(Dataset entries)
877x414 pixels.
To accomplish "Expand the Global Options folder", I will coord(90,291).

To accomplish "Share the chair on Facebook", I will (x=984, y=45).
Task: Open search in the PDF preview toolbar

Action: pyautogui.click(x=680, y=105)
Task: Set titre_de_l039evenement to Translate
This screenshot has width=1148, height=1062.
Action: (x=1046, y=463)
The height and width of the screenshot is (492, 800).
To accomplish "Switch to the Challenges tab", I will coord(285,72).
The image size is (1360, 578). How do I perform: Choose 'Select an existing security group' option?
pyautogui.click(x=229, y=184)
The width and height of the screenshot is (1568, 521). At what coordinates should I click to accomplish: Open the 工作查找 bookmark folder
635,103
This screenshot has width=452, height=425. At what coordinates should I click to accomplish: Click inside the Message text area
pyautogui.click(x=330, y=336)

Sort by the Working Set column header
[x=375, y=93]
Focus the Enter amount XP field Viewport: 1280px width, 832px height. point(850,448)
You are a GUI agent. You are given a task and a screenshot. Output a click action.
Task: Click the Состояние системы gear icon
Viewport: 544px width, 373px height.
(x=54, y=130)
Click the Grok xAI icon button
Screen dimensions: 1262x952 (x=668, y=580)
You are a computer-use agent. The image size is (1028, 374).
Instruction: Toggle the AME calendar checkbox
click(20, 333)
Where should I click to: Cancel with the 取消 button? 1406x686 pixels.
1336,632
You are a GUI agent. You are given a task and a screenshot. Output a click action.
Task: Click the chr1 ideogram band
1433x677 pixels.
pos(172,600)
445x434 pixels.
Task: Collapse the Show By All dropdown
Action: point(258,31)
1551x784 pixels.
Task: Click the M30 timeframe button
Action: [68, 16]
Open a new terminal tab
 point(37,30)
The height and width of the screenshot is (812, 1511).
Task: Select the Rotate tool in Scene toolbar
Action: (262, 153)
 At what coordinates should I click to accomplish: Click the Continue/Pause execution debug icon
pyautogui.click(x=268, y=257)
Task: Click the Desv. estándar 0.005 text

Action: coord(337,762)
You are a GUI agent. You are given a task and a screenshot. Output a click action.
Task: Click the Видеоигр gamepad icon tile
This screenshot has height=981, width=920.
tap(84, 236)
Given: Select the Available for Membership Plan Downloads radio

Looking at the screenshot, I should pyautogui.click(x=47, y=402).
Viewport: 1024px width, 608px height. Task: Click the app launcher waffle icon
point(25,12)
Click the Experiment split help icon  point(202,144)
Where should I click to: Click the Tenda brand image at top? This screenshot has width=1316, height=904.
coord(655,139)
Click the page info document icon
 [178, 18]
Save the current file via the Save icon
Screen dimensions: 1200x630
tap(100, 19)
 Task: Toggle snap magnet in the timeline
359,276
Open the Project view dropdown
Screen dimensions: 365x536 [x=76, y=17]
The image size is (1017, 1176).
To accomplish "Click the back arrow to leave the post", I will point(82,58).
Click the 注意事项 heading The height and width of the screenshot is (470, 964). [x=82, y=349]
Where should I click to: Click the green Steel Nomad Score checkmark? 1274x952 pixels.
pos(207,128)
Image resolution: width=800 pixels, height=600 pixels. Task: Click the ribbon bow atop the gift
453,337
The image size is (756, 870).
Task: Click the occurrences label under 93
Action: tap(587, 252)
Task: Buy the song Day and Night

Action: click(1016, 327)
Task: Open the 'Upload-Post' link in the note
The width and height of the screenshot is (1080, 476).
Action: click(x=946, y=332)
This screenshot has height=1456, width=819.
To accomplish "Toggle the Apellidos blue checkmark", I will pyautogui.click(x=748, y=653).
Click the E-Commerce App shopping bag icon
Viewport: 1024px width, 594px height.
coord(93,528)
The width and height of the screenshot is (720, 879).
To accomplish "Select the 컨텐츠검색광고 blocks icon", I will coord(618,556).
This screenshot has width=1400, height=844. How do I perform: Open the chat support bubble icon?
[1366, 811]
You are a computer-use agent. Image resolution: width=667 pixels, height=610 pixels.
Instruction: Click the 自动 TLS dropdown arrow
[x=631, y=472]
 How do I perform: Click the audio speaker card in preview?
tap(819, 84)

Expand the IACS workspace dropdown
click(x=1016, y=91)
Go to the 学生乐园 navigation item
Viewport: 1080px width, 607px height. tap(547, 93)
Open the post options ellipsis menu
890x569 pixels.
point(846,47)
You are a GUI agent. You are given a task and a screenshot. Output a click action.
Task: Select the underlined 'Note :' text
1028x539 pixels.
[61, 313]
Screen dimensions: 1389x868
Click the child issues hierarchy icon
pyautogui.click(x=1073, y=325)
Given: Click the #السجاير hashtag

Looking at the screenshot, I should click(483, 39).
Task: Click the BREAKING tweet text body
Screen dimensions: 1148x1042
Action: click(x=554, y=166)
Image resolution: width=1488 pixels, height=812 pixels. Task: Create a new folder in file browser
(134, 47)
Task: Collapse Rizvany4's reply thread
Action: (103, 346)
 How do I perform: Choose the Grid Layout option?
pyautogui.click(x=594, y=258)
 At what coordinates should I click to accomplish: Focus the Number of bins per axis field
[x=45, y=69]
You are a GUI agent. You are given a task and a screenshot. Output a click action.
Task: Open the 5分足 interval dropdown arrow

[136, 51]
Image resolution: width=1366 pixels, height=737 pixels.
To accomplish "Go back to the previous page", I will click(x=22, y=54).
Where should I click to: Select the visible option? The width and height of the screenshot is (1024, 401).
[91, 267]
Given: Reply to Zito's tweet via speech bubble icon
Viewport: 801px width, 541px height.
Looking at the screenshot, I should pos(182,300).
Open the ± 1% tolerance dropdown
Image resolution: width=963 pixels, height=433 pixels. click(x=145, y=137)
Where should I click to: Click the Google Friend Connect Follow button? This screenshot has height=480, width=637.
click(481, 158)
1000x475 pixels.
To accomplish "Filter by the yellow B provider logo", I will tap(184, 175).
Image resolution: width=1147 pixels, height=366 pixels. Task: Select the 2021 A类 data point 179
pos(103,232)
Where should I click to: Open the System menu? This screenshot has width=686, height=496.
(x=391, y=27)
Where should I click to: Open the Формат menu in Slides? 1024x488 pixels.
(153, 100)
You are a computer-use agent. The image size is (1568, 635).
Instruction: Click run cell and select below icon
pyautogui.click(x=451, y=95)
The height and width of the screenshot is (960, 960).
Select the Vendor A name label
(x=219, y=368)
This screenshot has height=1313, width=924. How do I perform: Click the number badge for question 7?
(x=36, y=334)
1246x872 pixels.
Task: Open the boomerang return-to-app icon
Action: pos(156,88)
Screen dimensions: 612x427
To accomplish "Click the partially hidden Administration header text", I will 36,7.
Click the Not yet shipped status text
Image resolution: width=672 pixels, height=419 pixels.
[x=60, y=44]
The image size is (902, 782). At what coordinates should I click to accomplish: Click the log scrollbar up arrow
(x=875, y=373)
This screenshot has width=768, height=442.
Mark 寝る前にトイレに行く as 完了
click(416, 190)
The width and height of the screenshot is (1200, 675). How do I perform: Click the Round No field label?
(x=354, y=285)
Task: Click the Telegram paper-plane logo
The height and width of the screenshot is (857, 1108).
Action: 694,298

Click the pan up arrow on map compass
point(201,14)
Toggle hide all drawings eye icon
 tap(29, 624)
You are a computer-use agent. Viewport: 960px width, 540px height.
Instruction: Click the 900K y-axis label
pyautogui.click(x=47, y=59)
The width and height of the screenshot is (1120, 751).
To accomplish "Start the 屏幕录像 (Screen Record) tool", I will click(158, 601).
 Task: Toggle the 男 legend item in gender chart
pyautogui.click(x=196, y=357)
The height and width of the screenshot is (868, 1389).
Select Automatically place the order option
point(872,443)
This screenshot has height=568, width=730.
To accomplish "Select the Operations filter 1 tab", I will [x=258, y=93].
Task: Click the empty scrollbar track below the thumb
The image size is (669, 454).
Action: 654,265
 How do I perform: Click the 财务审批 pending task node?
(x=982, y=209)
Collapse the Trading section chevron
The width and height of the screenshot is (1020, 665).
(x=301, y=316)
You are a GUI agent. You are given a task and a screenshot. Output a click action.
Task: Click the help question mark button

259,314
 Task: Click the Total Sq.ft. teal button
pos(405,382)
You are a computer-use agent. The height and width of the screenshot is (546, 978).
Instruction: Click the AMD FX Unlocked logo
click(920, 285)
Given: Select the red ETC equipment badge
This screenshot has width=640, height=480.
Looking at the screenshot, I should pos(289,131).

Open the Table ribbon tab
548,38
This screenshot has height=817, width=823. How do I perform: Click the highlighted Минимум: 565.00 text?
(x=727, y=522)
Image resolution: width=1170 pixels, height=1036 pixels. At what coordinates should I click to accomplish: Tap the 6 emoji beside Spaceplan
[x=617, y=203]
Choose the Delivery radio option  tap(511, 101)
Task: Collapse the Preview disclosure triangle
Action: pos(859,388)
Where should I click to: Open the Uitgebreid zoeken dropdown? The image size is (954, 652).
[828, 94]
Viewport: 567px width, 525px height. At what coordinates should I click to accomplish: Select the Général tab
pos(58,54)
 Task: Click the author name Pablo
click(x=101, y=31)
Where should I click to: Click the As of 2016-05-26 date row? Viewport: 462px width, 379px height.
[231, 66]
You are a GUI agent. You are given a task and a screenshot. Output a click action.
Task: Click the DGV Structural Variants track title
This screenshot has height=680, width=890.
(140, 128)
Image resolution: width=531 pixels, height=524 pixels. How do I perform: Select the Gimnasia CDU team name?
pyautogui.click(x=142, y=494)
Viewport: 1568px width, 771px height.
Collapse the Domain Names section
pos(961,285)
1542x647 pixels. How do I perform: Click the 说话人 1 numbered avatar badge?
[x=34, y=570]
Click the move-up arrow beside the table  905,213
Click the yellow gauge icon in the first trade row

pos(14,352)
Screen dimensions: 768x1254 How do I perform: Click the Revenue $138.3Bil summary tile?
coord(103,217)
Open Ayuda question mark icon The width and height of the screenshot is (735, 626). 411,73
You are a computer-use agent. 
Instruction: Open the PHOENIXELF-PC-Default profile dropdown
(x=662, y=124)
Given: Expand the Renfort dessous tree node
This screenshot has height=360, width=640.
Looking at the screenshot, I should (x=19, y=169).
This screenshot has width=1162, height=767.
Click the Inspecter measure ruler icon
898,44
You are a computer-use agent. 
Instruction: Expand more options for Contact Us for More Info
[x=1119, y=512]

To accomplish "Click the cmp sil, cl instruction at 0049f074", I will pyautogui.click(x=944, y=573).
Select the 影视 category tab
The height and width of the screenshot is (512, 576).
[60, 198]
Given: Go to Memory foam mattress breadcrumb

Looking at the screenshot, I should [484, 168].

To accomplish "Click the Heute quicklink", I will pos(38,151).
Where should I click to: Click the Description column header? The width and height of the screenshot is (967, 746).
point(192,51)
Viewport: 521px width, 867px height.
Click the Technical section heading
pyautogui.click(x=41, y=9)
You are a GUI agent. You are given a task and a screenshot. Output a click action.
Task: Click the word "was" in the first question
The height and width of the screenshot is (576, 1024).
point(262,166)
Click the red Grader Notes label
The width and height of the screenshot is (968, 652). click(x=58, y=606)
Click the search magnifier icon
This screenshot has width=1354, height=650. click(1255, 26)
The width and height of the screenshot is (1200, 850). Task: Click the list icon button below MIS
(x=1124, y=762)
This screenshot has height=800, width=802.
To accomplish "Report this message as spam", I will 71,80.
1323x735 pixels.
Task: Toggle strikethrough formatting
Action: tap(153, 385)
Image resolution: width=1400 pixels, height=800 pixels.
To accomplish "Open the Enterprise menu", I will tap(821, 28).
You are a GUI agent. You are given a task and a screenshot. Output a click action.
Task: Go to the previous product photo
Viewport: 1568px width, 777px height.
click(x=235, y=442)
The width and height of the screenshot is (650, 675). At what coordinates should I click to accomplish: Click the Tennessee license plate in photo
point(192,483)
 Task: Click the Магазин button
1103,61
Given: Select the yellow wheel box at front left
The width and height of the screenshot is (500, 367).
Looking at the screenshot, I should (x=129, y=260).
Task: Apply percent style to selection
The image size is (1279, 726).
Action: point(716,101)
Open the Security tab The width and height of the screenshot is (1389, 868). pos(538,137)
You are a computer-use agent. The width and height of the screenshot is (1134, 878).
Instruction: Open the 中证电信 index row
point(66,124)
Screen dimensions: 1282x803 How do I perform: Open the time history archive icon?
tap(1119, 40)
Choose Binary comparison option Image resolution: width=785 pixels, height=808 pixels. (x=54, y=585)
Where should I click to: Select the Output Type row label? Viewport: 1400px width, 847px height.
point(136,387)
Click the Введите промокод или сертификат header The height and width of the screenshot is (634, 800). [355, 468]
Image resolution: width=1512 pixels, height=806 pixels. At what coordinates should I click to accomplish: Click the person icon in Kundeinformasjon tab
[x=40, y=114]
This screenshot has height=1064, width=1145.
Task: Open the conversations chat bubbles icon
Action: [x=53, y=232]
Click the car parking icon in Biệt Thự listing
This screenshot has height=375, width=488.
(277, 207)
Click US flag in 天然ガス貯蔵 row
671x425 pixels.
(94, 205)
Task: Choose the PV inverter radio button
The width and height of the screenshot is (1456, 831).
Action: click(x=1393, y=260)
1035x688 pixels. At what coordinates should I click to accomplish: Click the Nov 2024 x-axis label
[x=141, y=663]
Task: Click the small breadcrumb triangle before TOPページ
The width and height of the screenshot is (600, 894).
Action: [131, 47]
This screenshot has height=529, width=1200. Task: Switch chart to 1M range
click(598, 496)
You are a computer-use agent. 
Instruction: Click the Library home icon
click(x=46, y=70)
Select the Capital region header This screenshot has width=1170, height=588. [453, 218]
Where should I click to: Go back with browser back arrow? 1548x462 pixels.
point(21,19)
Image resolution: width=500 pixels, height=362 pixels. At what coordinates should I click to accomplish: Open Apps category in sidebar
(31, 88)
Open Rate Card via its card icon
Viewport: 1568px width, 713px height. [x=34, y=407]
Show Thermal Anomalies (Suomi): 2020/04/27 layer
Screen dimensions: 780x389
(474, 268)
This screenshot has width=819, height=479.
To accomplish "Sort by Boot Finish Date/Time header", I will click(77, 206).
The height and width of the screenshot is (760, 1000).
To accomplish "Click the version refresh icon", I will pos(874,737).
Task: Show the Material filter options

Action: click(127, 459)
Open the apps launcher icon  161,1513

§ PROMPT: Say how many lines in the records contain the string "tweet", and say nothing else.

§ SOLUTION: 2